***** Information *****

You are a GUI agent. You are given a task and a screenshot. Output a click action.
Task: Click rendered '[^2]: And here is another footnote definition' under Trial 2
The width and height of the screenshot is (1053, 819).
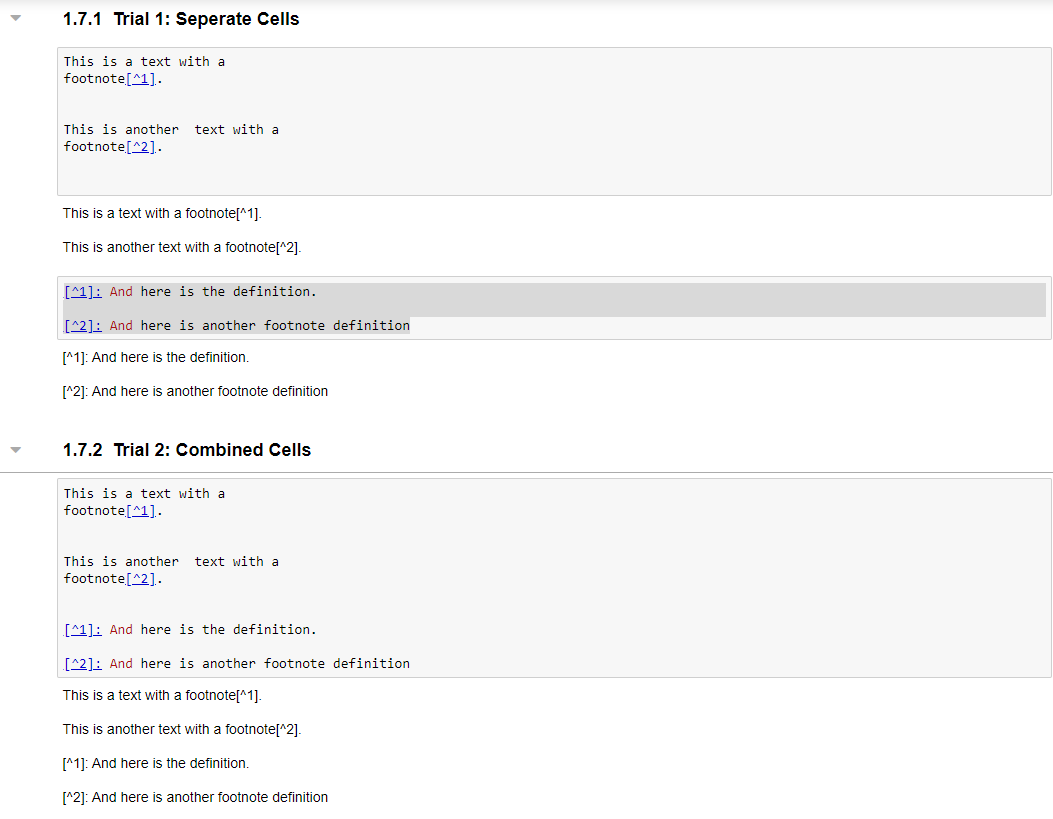195,797
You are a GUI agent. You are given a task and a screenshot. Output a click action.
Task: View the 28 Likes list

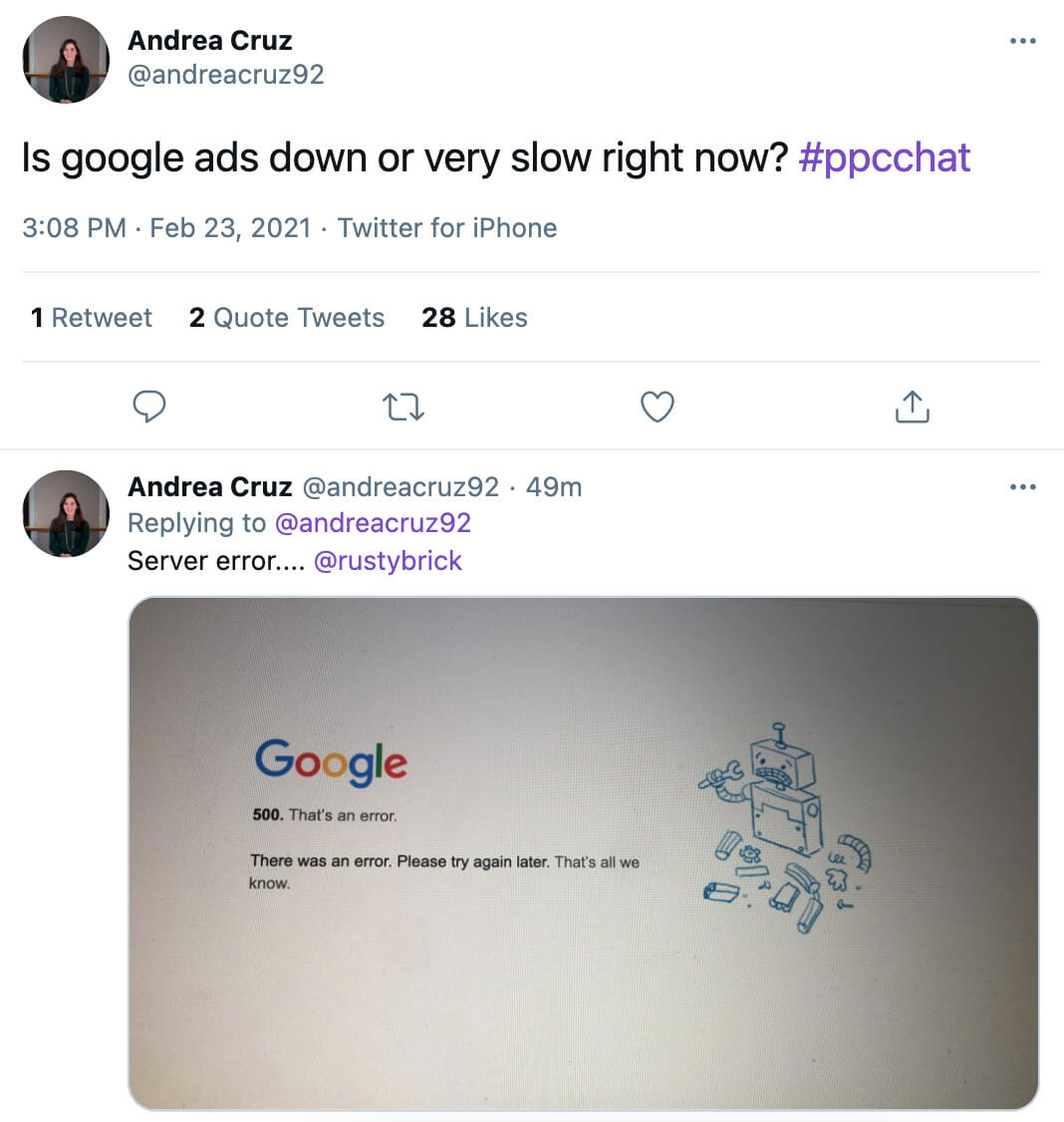pos(474,318)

*****

Transcribe every entry exactly. Leave out the pictures.

Result:
You are a GUI agent. You are given a task and a screenshot. Output a click action.
Task: Click rendered '[^2]: And here is another footnote definition' under Trial 2
The width and height of the screenshot is (1053, 819).
195,797
You are a GUI agent. You are given a task and a screenshot. Output a click action.
Task: View the 28 Likes list

pos(474,318)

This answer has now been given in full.